◆ EXCERPTED TEXT:
Content starts

Global deals valued at nearly $65bn (£49.5bn) cleared a series of major hurdles yesterday, amid hopes of a renewed drive in worldwide mergers and acquisitions next month.
US pharmaceutical company Pfizer agreed a $14bn deal for San Francisco-based Medivation, which specialises in cancer treatments. It came as a welcome boost to the pharma giant whose $160bn merger with Ireland-based Allergan was scuppered earlier this year by an American crackdown on tax inversion deals.
ChemChina announced that its $43bn takeover of Swiss seeds company Syngenta had been cleared by the Committee on Foreign Investment in the US. If completed, it will mark the biggest ever foreign takeover by a Chinese company.
Meanwhile, Canadian convenience store operator Alimentation Couche-Tard sealed a $4.4bn deal for Texas-based counterpart CST Brands.

Content ends

Resume the news piece on the nearly $65bn in global mergers and acquisitions, starting after its last sentence.

◆ GIVEN RECORDS:
Content starts

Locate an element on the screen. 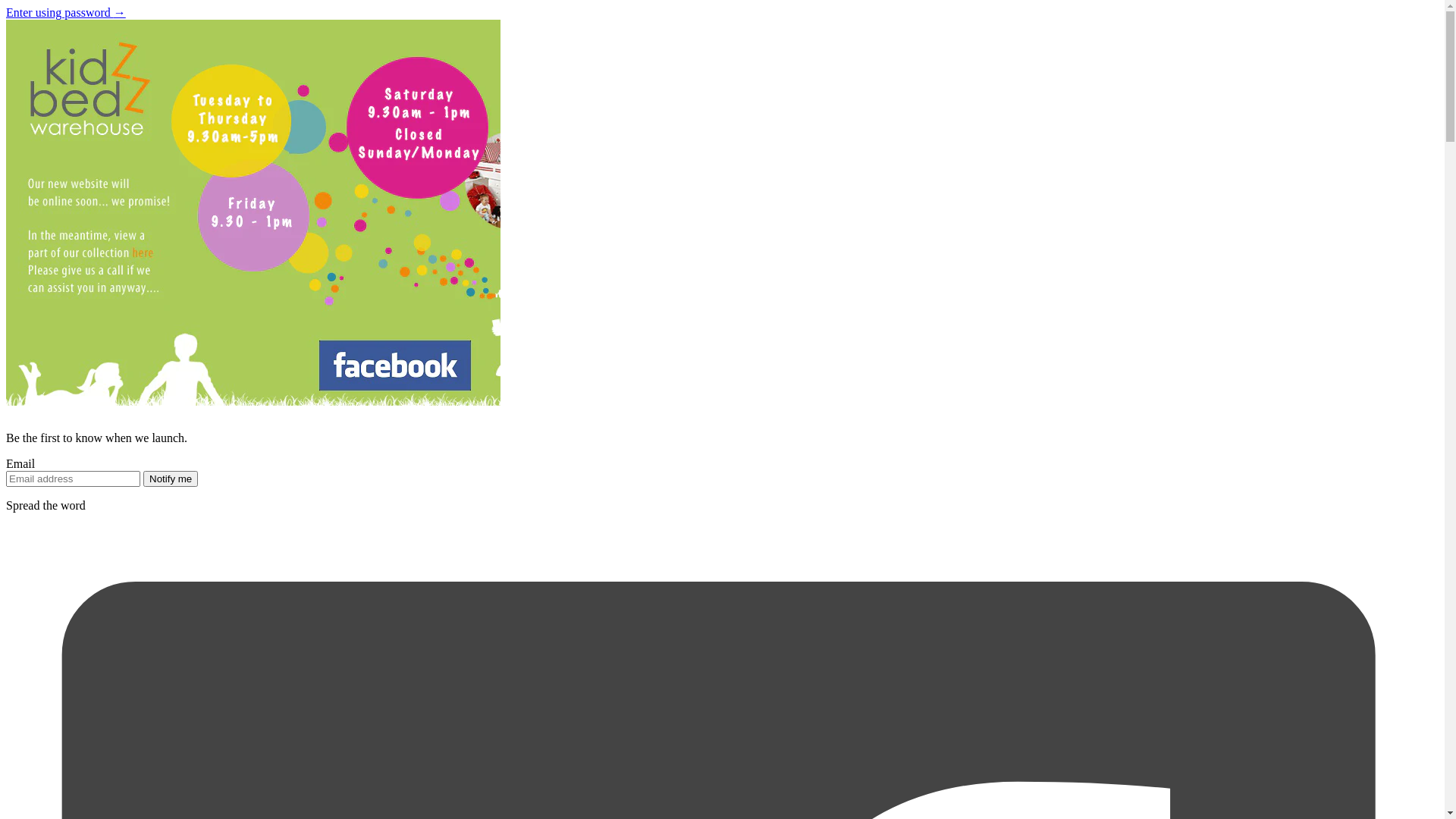  'Notify me' is located at coordinates (171, 479).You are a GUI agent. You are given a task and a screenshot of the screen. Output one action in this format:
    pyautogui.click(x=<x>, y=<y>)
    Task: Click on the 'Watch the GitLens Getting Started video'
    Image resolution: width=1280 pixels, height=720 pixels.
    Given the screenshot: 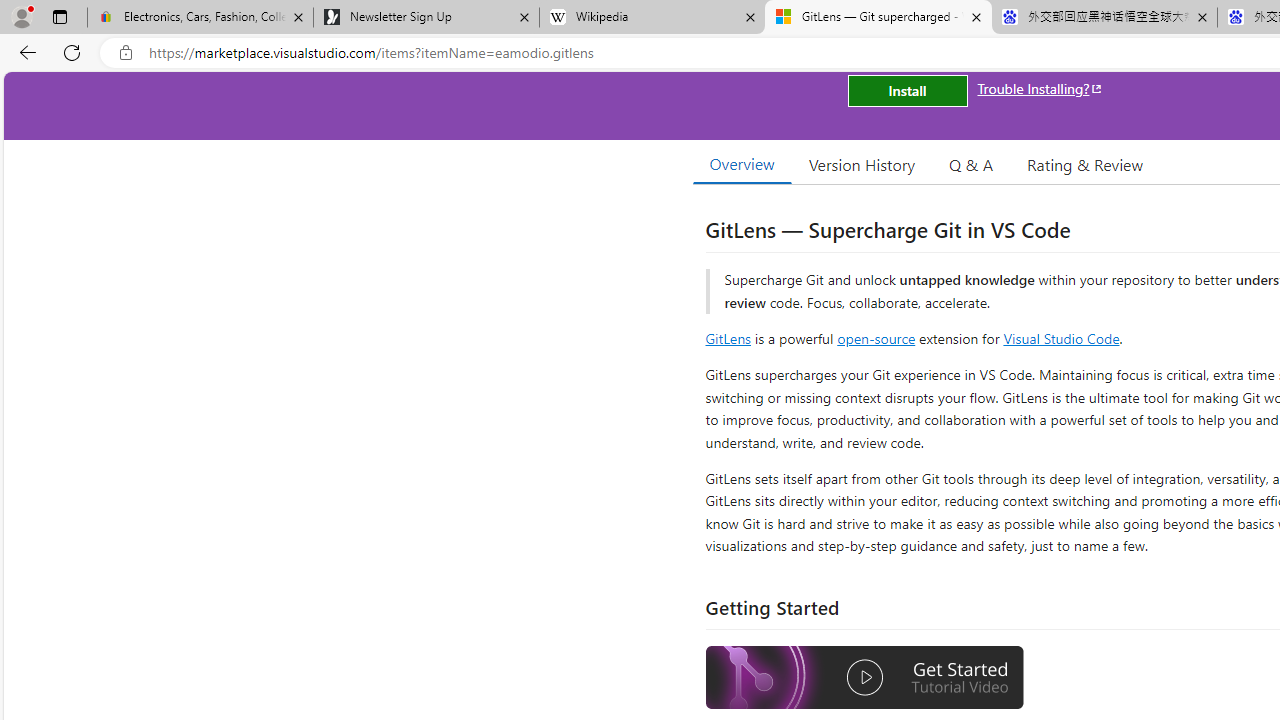 What is the action you would take?
    pyautogui.click(x=865, y=677)
    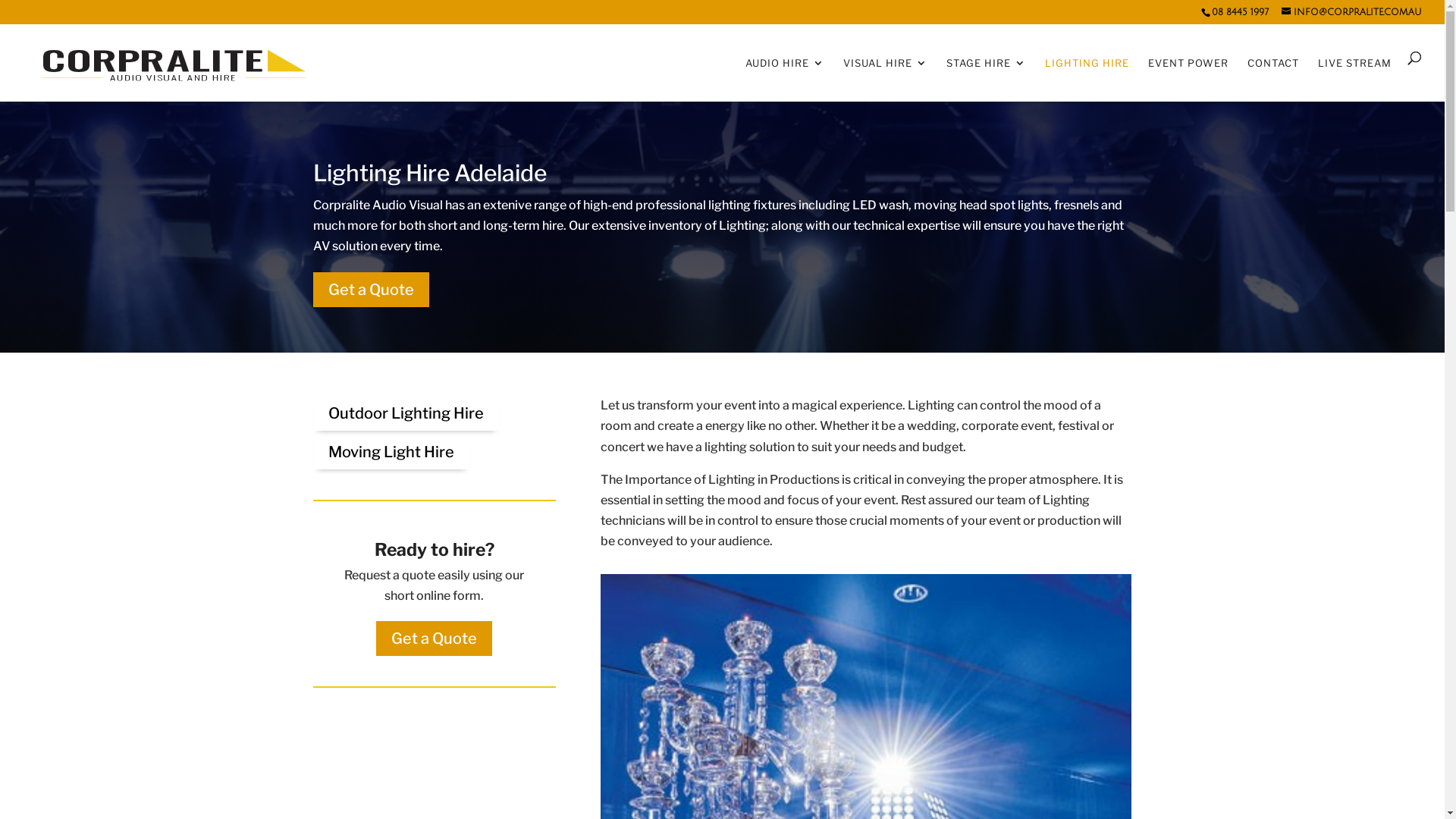 The height and width of the screenshot is (819, 1456). Describe the element at coordinates (1273, 76) in the screenshot. I see `'CONTACT'` at that location.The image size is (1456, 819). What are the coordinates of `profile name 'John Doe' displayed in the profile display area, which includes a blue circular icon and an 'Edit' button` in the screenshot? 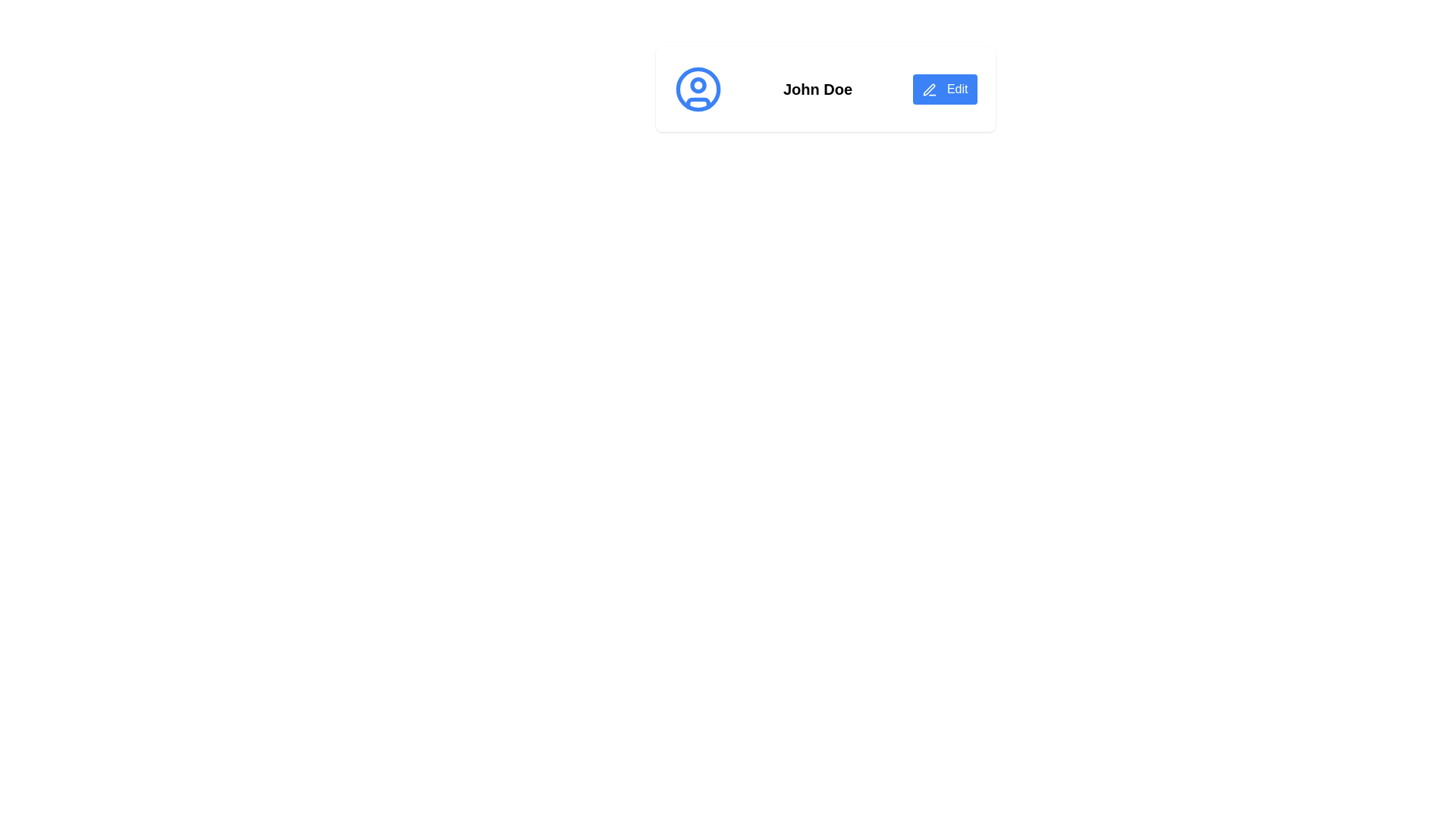 It's located at (824, 89).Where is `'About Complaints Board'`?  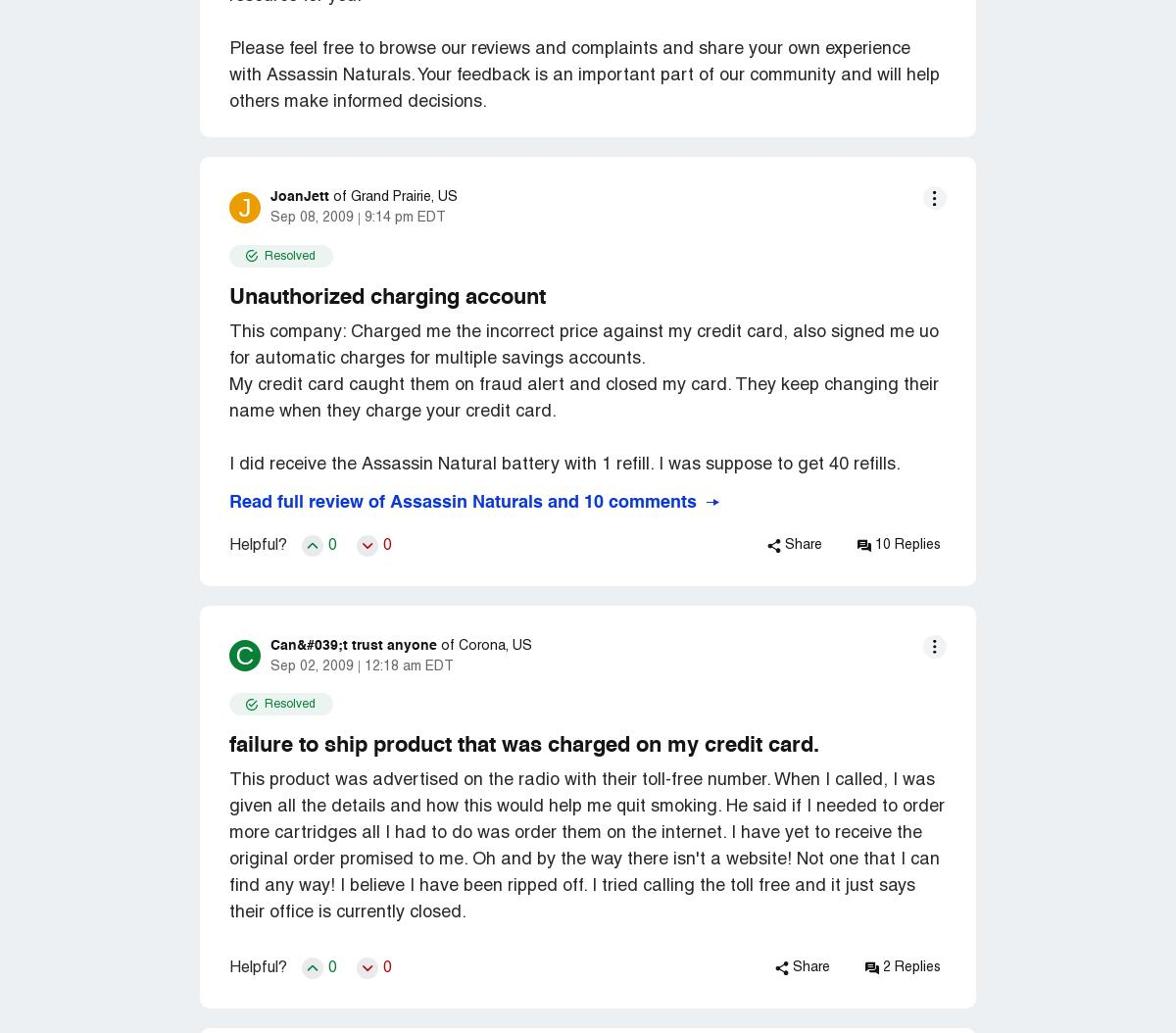 'About Complaints Board' is located at coordinates (161, 175).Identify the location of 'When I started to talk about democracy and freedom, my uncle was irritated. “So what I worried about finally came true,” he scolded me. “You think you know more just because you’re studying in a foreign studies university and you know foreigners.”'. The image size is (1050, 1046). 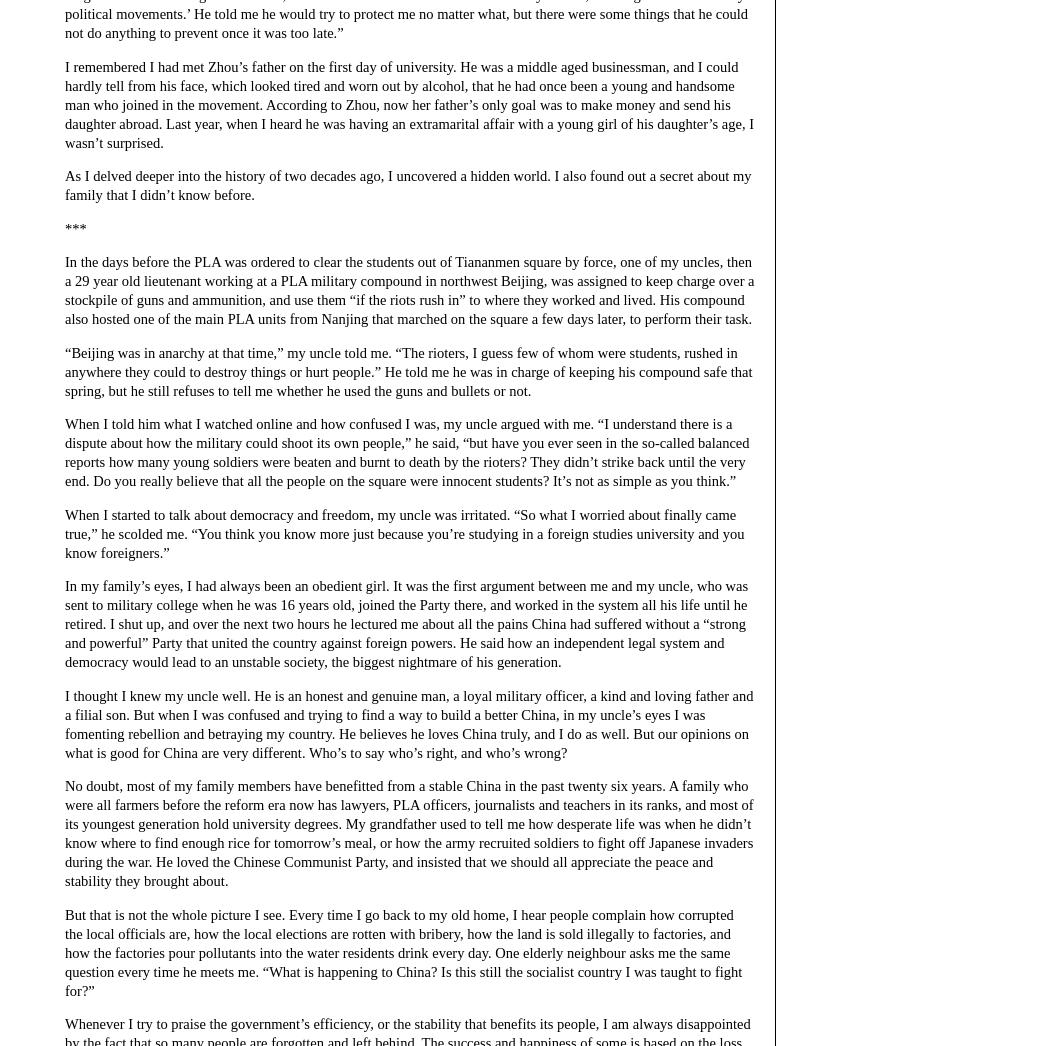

Content ends

◆ OUTPUT OF THE EXERCISE:
And Japanese chipmaker Renesas Electronics is said to be lining up a bid in the region of $3bn for Intersil.
In the UK, the Singapore Exchange agreed terms on a smaller but iconic £87m deal for London’s Baltic Exchange.
Following a record-breaking 2015 for mergers and acquisitions (M&A) activity, in which more than $5 trillion of deals were announced, 2016 has been slower.
Experts believe there may be a fillip in activity in the autumn, both in the UK and globally.
Peter Gray, head of financial services at Cavendish Corporate Finance, told City A.M.: “As the fundamentals of the UK economy remain strong, we can expect the weakness in sterling to continue to fuel appetite from US, China and Japan, which will continue to be main sources of buyers of UK businesses.
“Those who predicted the demise of the M&A market following the Brexit vote may well have to eat their words.”
“We’re not going to get historic levels of M&A again this year, clearly. But we may see a pick-up in September,” Stephen Wilkinson, global head of M&A at law firm Herbert Smith Freehills, told City A.M.
“Boards often come back from their summer breaks with lots of ideas about how they move forward, and I wouldn’t be surprised if we see a pick-up again in September.”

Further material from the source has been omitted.